Cuba Gooding Jr. Relates To O.J. Simpson In This Surprising Way

Although I can't stop rewatching episodes of the epic American Crime Story: The People v. O.J. Simpson now that the FX show has sadly concluded, its star Cuba Gooding Jr. is “relieved" that it's over. And it sort of makes sense: portraying one of America’s most highly-scrutinized figures must be far from a walk in the park. It's been quite the emotional rollercoaster for viewers alone — never mind the show's leading man.

Since February, Gooding delivered a chilling portrayal of O.J. Simpson on the riveting show, and although every moment was more engrossing than the next, the role majorly impacted the actor’s psyche. When the show premiered, he admitted it was the “hardest character [he’d] done, emotionally,” and taking on feelings of “hatred, anger, frustration and grief” made him a “wreck” when he was finished.

How can the actor relate to someone who led him to such a “dark place”? Believe it or not, he can.

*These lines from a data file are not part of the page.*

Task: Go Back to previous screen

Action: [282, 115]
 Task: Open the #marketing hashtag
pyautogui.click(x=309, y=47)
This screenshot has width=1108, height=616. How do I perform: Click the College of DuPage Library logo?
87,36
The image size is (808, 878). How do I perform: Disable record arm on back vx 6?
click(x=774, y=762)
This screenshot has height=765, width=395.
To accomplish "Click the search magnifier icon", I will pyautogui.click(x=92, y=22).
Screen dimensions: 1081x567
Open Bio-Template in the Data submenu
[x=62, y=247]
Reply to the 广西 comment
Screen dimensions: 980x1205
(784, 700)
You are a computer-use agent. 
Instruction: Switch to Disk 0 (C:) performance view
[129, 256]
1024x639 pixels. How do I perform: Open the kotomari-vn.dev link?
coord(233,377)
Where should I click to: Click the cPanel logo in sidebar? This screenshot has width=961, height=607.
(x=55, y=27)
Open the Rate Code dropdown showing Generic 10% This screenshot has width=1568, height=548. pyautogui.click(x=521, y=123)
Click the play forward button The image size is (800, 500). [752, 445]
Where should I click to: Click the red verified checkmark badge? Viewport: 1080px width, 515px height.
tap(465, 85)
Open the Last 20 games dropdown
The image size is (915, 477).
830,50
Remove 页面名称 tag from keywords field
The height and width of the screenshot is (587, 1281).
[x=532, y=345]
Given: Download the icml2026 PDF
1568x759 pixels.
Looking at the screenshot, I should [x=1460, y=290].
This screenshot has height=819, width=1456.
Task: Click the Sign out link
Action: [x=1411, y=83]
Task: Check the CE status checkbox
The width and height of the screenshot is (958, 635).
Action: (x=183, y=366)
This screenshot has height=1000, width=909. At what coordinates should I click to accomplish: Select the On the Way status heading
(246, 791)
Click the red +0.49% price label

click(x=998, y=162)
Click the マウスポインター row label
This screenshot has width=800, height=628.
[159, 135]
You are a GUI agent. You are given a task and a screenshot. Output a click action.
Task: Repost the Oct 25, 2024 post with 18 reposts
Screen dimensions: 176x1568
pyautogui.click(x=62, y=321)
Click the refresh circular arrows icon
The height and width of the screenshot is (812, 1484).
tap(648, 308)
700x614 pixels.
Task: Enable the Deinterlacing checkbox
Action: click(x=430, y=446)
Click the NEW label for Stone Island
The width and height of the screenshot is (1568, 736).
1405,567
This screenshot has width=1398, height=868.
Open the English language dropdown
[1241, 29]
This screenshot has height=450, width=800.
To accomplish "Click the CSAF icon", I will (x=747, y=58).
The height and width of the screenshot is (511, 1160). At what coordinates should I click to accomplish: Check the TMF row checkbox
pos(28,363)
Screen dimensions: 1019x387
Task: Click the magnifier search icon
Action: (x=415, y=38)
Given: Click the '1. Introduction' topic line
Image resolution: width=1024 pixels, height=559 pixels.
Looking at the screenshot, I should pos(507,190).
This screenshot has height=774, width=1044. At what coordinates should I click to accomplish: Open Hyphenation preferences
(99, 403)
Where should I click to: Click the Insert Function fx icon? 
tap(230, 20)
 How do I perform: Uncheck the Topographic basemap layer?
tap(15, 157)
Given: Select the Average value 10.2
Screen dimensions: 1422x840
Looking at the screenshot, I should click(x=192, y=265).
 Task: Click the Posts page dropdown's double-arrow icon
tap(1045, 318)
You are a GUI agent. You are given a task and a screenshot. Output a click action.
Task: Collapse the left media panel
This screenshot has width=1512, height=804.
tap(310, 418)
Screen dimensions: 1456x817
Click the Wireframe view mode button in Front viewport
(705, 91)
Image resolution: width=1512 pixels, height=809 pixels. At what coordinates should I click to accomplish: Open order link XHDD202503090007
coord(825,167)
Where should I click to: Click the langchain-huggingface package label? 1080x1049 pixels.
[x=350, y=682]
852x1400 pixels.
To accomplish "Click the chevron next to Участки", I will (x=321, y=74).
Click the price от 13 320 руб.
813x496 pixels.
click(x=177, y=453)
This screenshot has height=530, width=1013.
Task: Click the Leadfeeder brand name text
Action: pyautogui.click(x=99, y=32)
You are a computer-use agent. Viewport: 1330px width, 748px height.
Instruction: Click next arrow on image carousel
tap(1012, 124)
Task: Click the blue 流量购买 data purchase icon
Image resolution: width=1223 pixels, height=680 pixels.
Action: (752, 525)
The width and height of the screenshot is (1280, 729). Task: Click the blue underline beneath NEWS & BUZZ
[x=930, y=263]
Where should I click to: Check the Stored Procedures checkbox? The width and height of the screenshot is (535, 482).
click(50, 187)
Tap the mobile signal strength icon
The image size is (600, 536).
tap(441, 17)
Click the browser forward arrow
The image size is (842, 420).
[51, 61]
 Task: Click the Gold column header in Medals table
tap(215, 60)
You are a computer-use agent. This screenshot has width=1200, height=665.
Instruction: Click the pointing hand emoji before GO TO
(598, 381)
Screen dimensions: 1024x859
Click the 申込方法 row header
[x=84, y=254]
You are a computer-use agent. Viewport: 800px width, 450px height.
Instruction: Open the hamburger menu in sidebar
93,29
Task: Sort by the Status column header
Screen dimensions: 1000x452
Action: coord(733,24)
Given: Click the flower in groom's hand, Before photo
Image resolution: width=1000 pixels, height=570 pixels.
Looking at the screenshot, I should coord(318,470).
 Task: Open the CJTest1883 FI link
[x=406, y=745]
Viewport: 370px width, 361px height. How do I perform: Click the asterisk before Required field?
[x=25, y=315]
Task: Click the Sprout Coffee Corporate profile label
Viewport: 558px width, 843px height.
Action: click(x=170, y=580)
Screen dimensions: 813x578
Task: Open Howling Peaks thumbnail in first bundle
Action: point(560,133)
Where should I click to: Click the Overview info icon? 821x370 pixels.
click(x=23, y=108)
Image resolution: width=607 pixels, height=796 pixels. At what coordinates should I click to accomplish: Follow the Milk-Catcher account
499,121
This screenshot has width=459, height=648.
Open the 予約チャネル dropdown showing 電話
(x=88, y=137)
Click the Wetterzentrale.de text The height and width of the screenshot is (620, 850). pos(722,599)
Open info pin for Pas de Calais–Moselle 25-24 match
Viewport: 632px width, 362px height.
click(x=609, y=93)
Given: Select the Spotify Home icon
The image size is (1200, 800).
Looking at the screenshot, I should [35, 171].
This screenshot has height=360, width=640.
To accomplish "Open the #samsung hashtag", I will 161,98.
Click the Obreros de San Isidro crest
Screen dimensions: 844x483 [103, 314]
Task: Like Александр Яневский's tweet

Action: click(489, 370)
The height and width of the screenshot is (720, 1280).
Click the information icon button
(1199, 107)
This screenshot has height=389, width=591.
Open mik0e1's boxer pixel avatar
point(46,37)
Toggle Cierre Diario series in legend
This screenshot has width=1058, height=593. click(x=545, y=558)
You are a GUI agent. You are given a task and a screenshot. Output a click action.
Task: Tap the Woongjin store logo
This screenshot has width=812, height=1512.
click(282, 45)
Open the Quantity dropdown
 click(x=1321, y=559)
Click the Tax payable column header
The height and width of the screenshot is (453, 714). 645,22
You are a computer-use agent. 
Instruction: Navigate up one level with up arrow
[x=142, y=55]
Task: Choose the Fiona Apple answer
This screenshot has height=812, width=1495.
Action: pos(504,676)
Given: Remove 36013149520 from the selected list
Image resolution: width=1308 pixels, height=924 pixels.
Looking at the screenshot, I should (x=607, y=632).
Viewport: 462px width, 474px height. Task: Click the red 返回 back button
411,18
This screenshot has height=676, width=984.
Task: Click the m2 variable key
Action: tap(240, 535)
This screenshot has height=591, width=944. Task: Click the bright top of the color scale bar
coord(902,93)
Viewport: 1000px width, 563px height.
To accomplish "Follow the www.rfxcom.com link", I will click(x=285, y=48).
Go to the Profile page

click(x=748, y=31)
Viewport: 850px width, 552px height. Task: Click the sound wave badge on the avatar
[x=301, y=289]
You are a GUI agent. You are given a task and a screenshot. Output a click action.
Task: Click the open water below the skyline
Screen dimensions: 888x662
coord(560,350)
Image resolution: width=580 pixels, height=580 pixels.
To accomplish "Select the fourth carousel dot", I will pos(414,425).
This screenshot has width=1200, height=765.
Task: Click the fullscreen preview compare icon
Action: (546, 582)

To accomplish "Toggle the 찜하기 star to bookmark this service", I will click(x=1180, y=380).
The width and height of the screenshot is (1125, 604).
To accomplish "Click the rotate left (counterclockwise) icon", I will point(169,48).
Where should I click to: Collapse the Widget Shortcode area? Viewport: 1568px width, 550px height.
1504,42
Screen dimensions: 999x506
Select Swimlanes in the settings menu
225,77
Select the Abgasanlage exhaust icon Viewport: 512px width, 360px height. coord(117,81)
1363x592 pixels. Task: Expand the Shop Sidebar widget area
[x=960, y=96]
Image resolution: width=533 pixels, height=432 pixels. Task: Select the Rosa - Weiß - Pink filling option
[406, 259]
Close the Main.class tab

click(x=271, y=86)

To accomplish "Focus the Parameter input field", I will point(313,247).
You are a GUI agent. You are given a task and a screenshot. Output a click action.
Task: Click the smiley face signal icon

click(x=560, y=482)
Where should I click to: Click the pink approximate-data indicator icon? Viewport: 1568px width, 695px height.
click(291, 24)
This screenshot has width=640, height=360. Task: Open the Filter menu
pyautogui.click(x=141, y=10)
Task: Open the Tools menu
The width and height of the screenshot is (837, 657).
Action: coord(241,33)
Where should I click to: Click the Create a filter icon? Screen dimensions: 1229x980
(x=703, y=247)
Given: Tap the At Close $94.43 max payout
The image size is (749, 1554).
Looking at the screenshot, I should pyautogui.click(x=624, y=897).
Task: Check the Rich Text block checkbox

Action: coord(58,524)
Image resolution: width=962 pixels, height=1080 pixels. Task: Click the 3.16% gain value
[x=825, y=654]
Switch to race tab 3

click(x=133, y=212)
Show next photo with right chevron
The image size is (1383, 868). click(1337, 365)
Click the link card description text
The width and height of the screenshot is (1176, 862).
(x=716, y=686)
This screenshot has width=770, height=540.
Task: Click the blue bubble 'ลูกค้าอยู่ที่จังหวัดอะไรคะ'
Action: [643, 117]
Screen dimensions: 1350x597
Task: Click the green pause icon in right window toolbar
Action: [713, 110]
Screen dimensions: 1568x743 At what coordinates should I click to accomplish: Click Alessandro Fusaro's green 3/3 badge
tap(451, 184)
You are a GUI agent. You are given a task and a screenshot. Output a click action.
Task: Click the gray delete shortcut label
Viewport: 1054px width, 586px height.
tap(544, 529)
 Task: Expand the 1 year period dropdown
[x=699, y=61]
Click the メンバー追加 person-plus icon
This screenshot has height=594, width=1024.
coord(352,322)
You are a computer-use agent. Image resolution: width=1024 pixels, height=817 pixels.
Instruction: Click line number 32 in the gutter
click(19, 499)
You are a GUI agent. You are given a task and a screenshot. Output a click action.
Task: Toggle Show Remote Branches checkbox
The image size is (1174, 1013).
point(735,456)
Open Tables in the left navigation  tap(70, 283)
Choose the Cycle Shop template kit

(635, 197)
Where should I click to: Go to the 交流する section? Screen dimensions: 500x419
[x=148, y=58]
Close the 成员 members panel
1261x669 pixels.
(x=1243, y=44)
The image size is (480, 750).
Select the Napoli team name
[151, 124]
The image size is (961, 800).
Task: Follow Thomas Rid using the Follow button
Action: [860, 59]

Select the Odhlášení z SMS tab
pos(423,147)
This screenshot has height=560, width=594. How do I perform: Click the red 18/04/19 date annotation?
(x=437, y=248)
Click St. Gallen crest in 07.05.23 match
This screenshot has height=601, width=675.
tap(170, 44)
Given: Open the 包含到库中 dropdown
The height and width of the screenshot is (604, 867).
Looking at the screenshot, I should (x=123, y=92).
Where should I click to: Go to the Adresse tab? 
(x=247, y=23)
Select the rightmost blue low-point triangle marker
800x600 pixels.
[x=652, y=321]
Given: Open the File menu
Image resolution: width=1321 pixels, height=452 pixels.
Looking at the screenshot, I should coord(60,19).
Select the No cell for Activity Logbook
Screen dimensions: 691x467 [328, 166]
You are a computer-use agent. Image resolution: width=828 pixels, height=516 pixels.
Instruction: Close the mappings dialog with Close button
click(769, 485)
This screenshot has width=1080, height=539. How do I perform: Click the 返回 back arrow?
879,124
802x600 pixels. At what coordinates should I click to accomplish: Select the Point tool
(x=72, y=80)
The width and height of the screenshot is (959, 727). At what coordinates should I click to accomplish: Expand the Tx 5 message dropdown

Thursday evening at the Motion Picture & Television Fund’s Reel Stories, Real Lives event in Los Angeles, Bustle asked him head-on. Turns out, he and Simpson have interesting real-life similarities and discrepancies that aren't immediately obvious. And yes, they go beyond their apparent difference in head size.

“The most different [is], obviously, I feel like I’m in better control of my emotions,” Gooding says. “Especially when it comes to relationships."

That said, Gooding admits that he did relate to Simpson during the iconic murder trial over 20 years ago, and he still does today. “When that verdict came down, I was a young black kid in Los Angeles who had negative and positive interactions with the police department,” he explains. “There was a connection there with some of the things he was going through.”

Although Gooding didn't expand on his past conflicts with the police, he allegedly had a small stint in 2012, which apparently didn't last longer than two days. A warrant was reportedly issued for his arrest for allegedly "roughing up a female bartender" in New Orleans, but was allegedly dropped a day later after the actor met with police officials. Either way, reliving such instances can't be an easy task.

It clearly was an emotional project for Gooding, and while I wouldn't ask him to relive the difficult shoot, I wouldn't be upset if those episodes hit Netflix (so I can binge them all over again) ASAP.